Saved data entries:
►
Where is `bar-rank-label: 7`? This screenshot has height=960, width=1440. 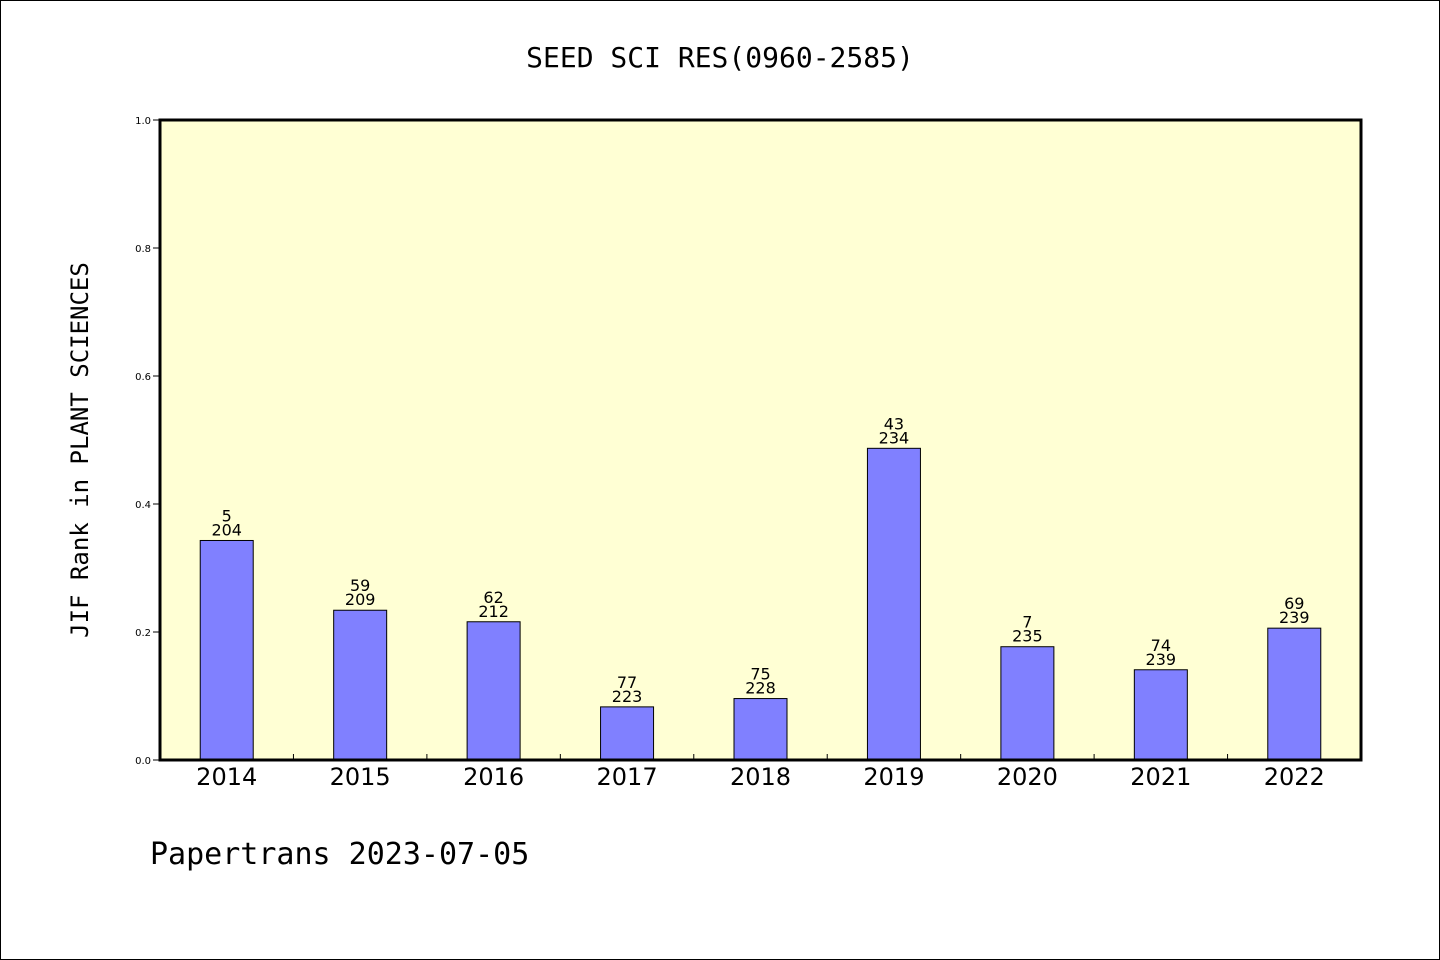
bar-rank-label: 7 is located at coordinates (1027, 622).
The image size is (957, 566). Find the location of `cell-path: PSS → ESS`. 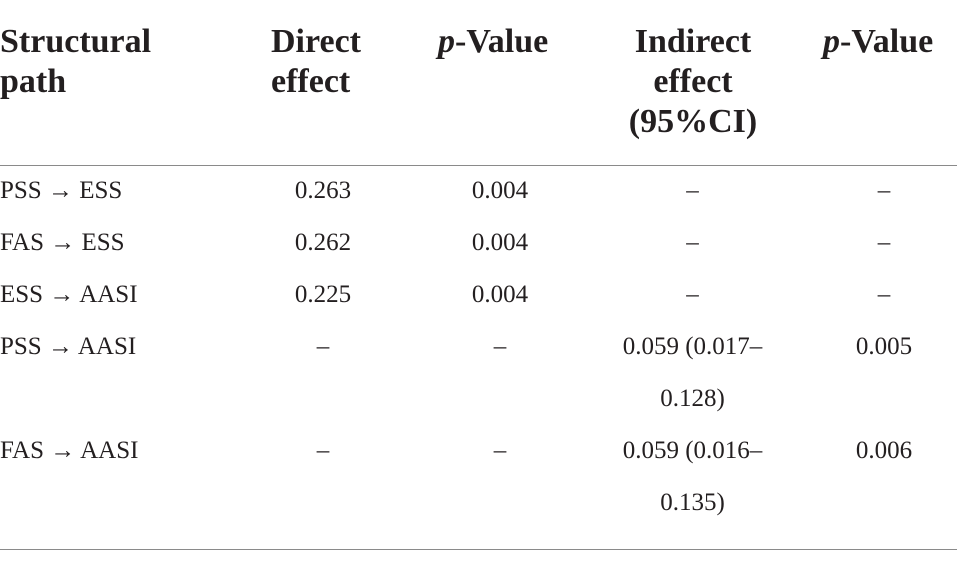

cell-path: PSS → ESS is located at coordinates (62, 190).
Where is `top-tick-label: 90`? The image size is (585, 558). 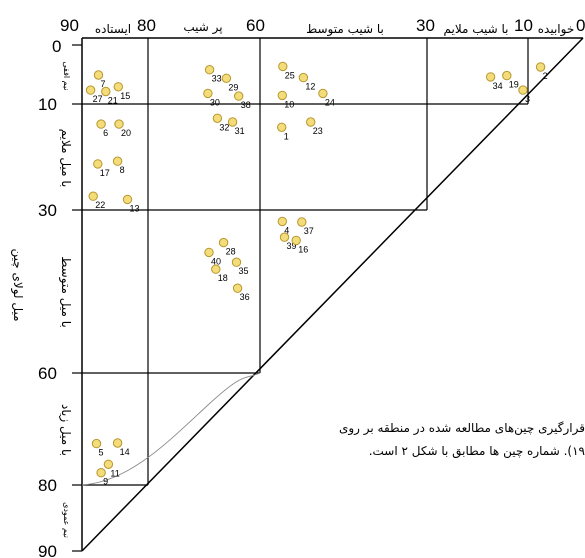 top-tick-label: 90 is located at coordinates (70, 26).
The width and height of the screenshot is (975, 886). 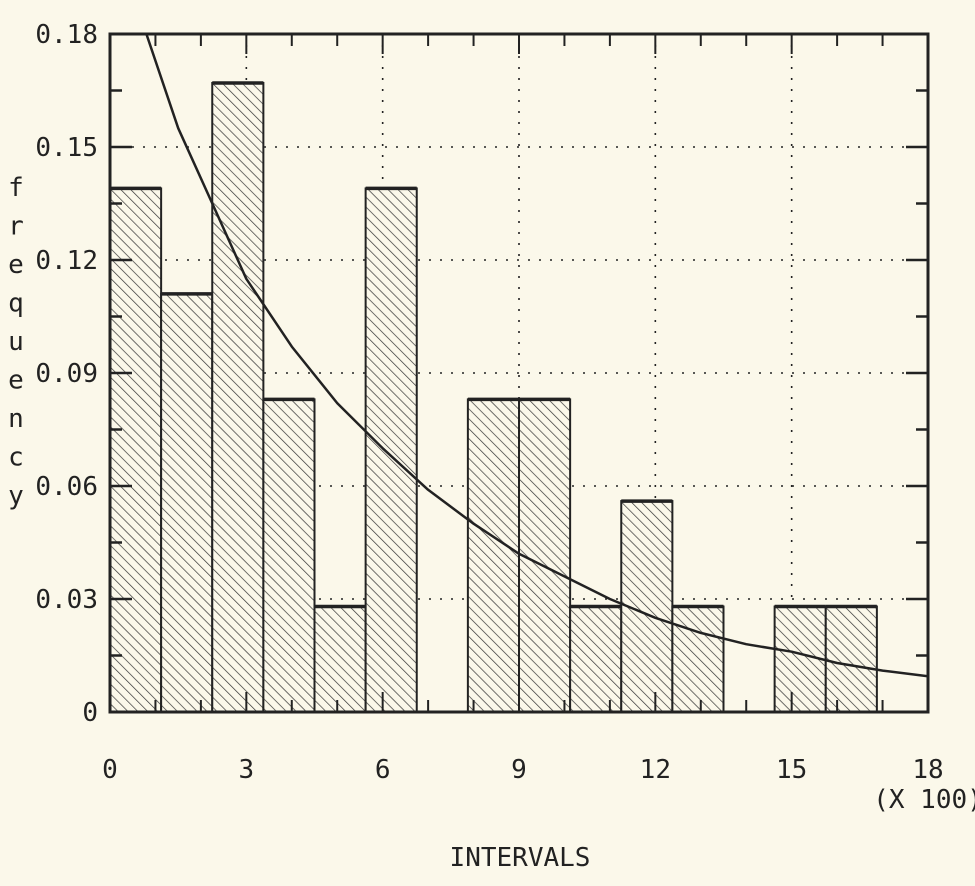 I want to click on y-axis-title-char-0: f, so click(x=16, y=188).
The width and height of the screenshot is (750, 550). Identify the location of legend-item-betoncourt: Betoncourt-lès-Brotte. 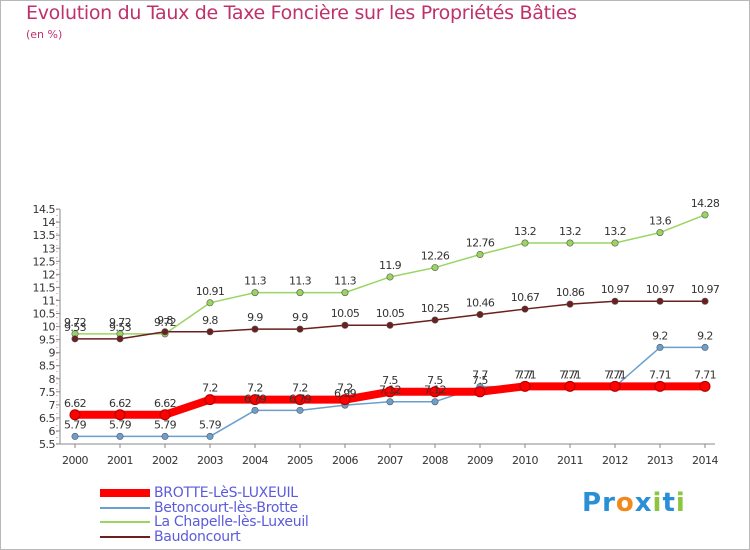
(199, 508).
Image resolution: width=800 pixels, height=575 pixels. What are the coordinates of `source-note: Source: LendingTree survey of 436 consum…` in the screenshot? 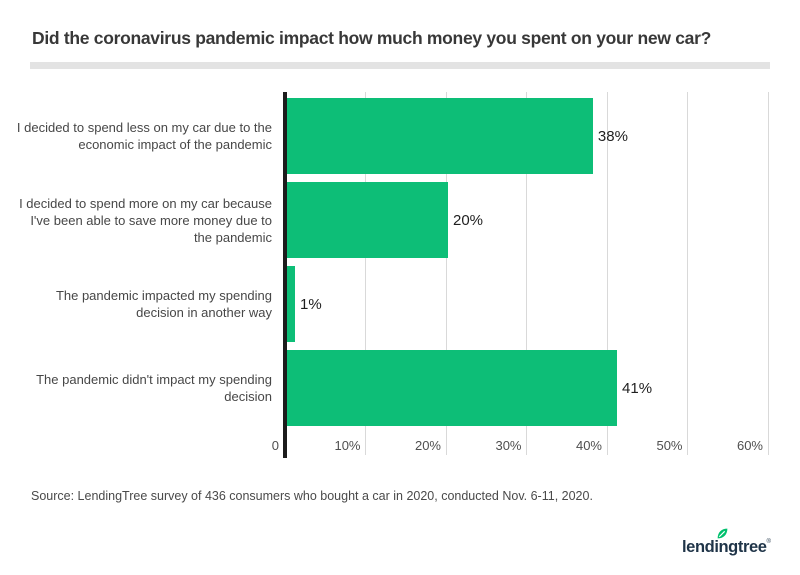 It's located at (312, 496).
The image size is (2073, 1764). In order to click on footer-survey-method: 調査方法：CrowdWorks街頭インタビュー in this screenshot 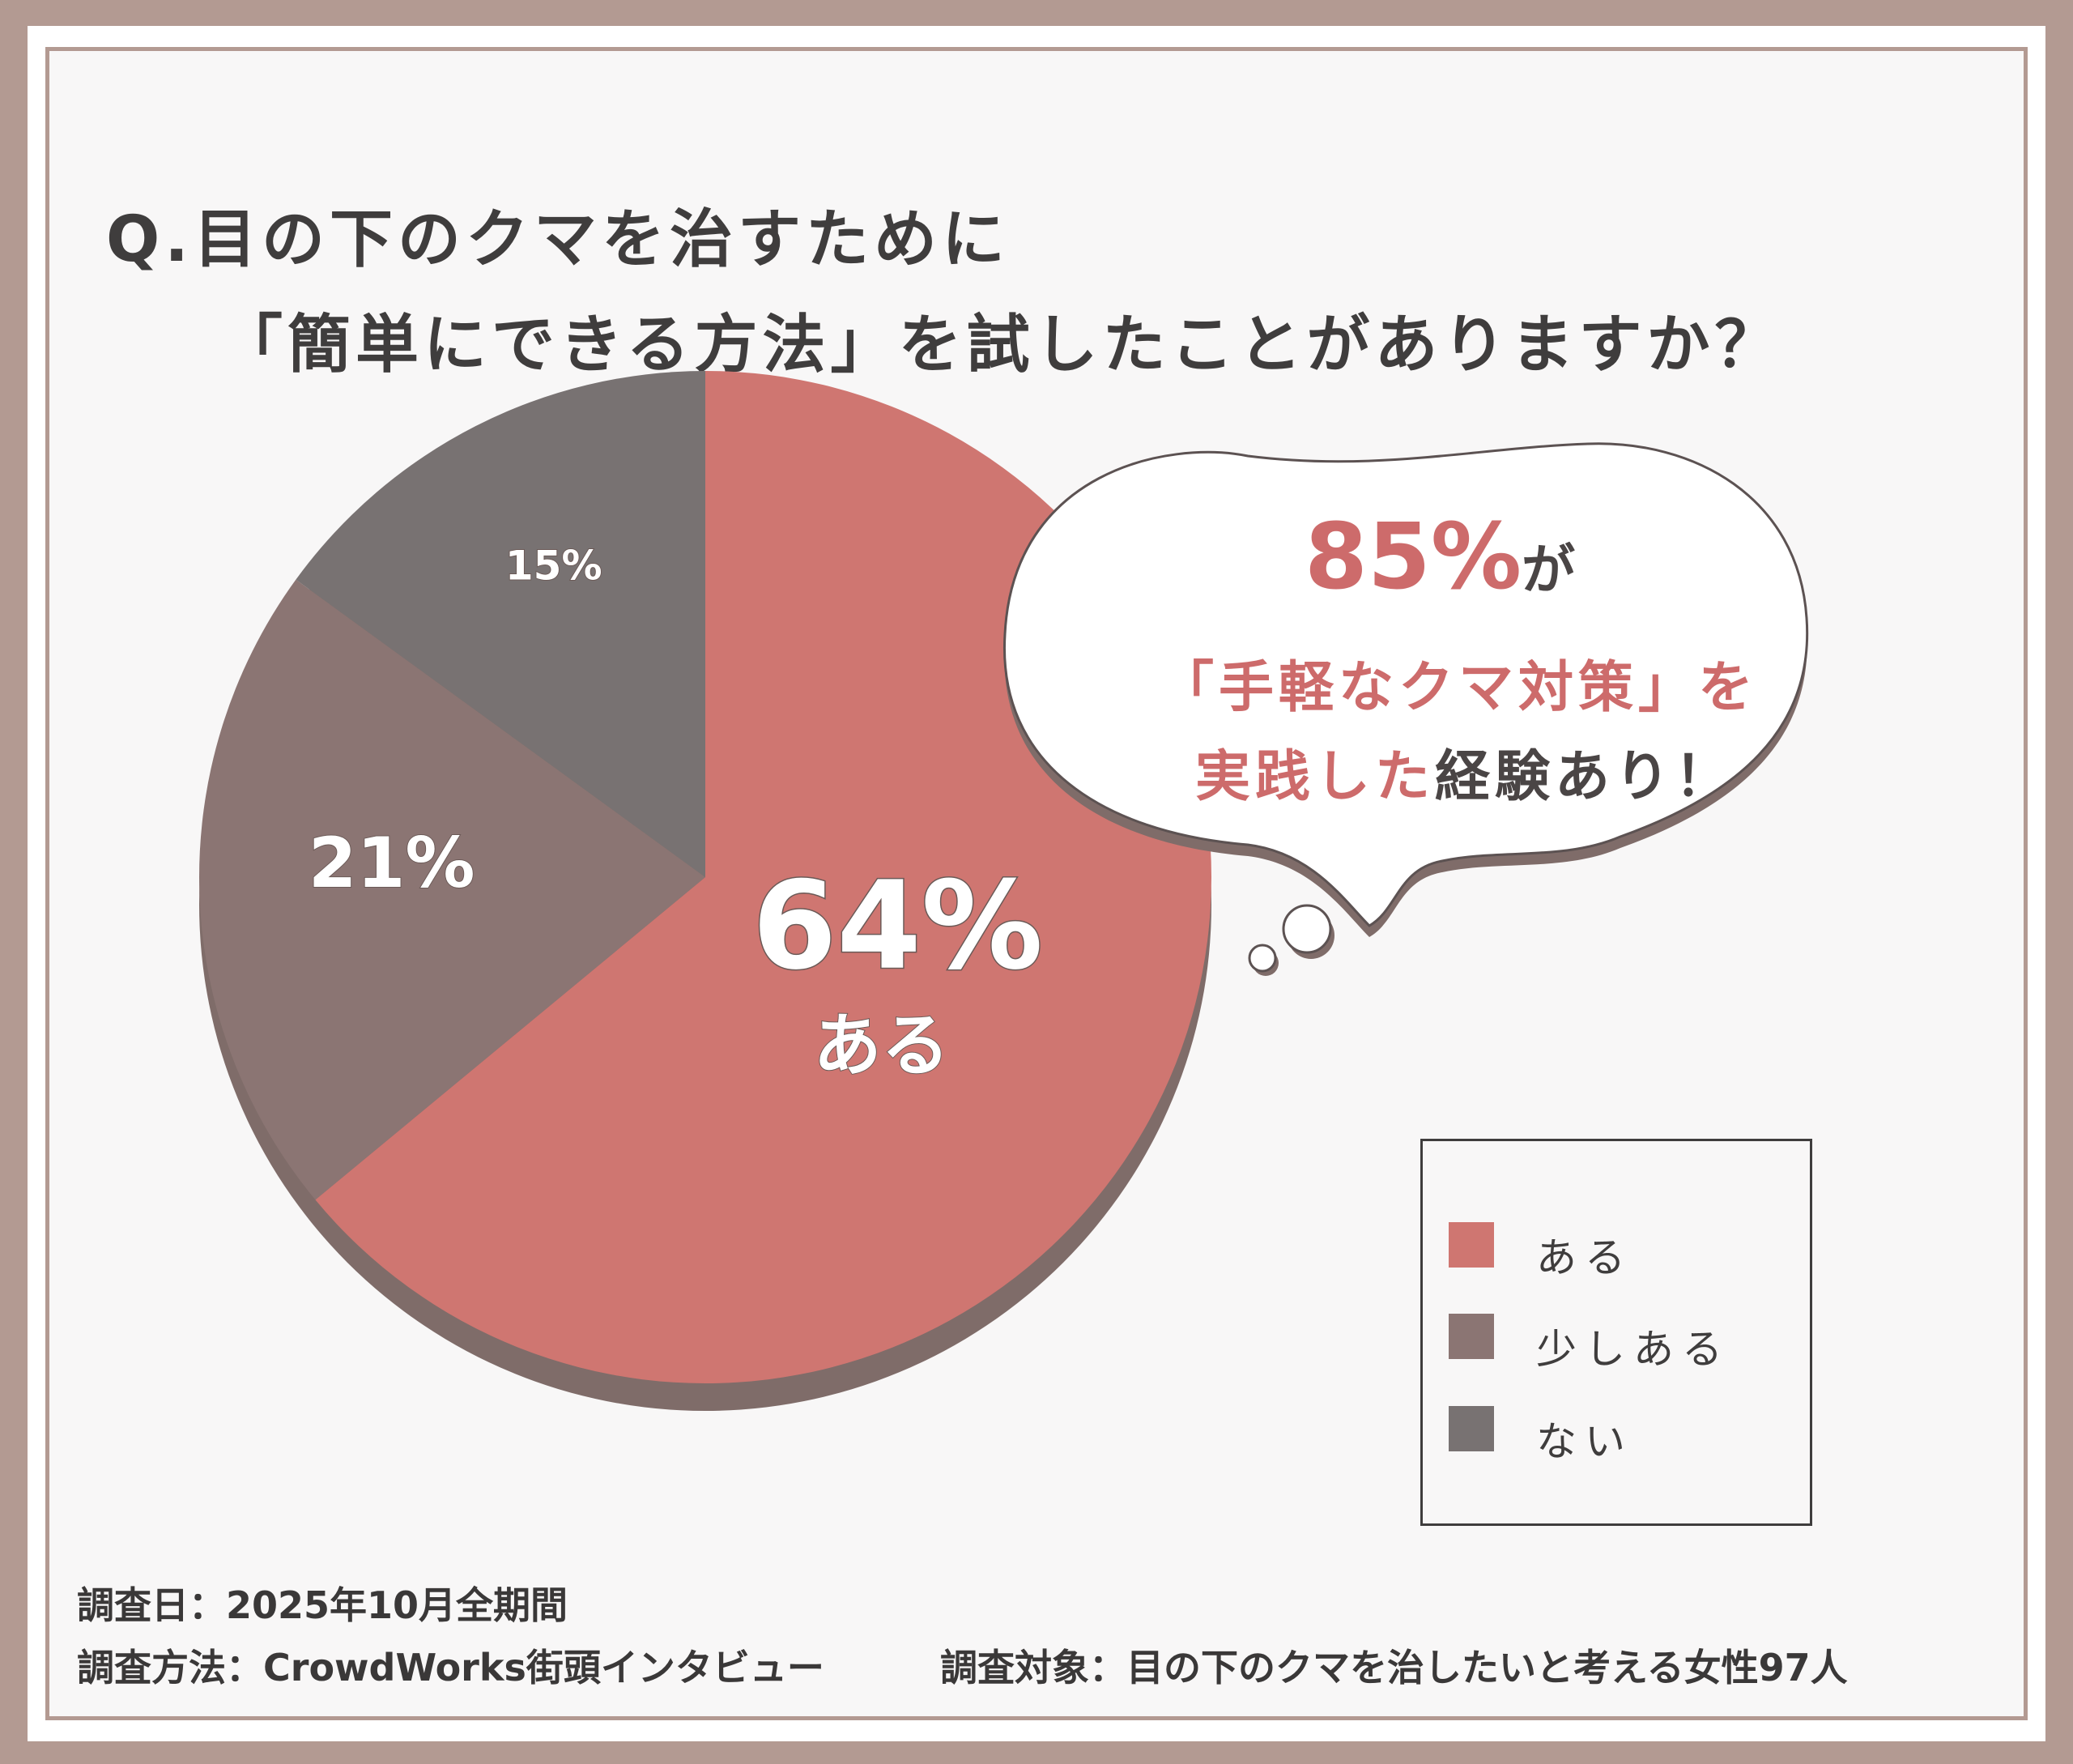, I will do `click(450, 1667)`.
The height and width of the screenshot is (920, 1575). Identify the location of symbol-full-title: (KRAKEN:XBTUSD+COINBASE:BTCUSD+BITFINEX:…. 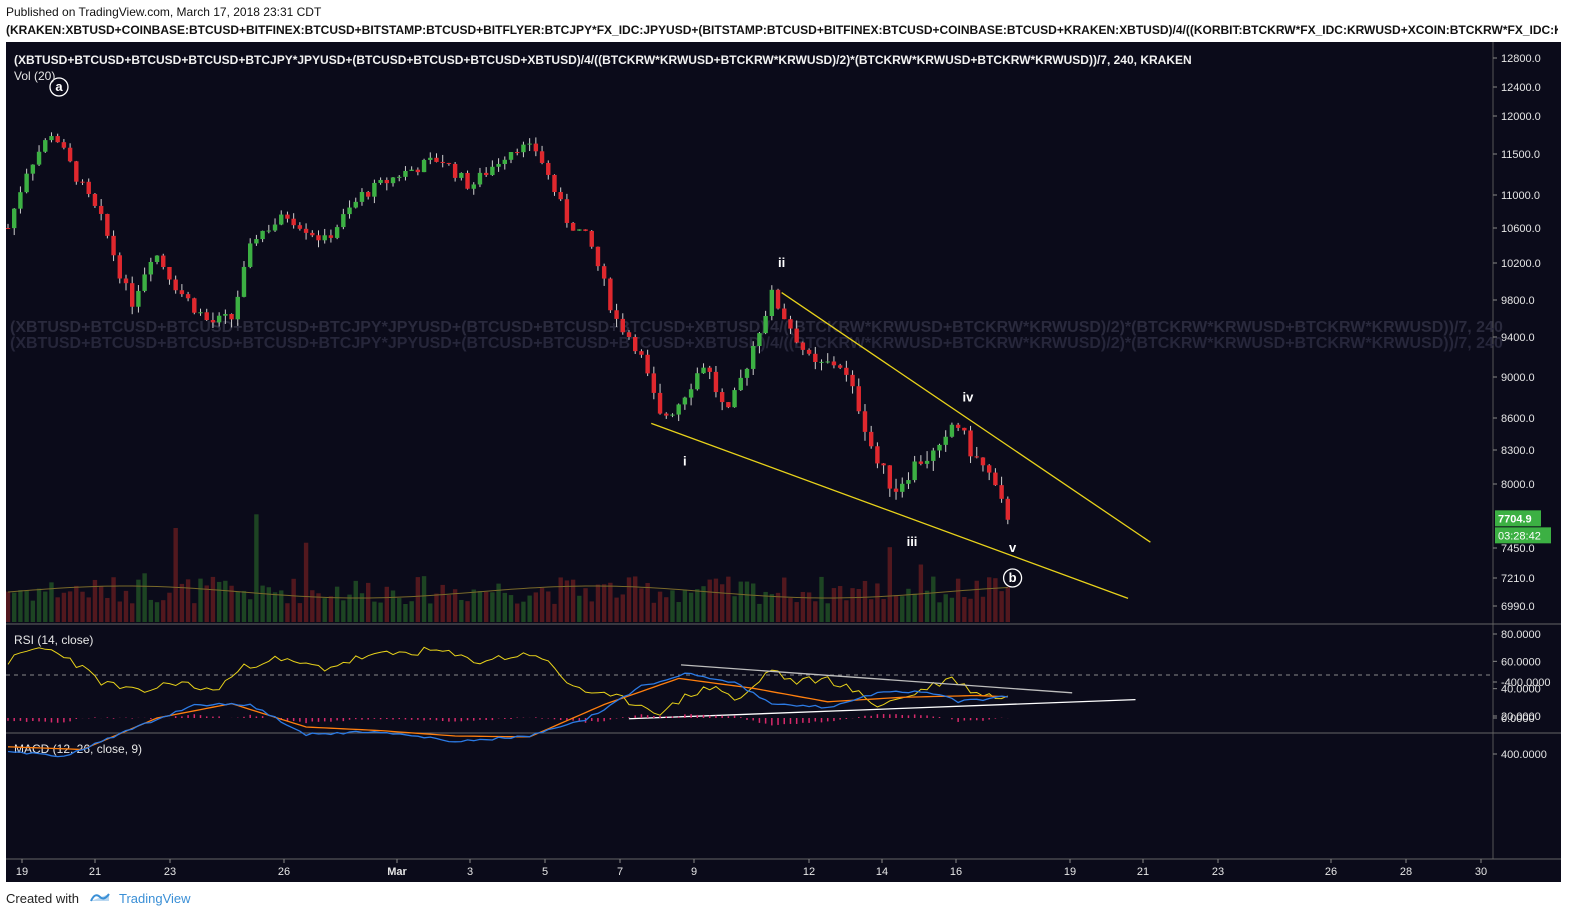
(782, 30).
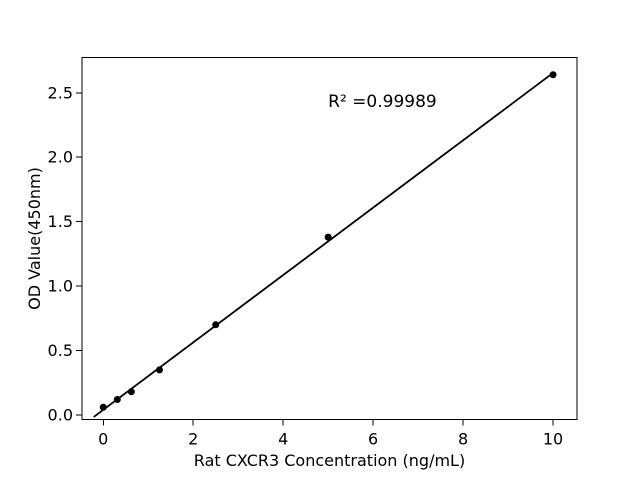  Describe the element at coordinates (330, 434) in the screenshot. I see `x-axis-ticks: 0 2 4 6 8 10` at that location.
◄
Format the data from its start through the line containing "cell-path: PSS → ESS is", including both ends, as a JSON list of strings with one string per line and no blank lines. Leave the pictures out.

[
  "Where is `bar-rank-label: 7`? This screenshot has height=960, width=1440. ",
  "bar-rank-label: 7 is located at coordinates (1027, 622).",
  "The image size is (957, 566). Find the location of `cell-path: PSS → ESS`. ",
  "cell-path: PSS → ESS is located at coordinates (62, 190)."
]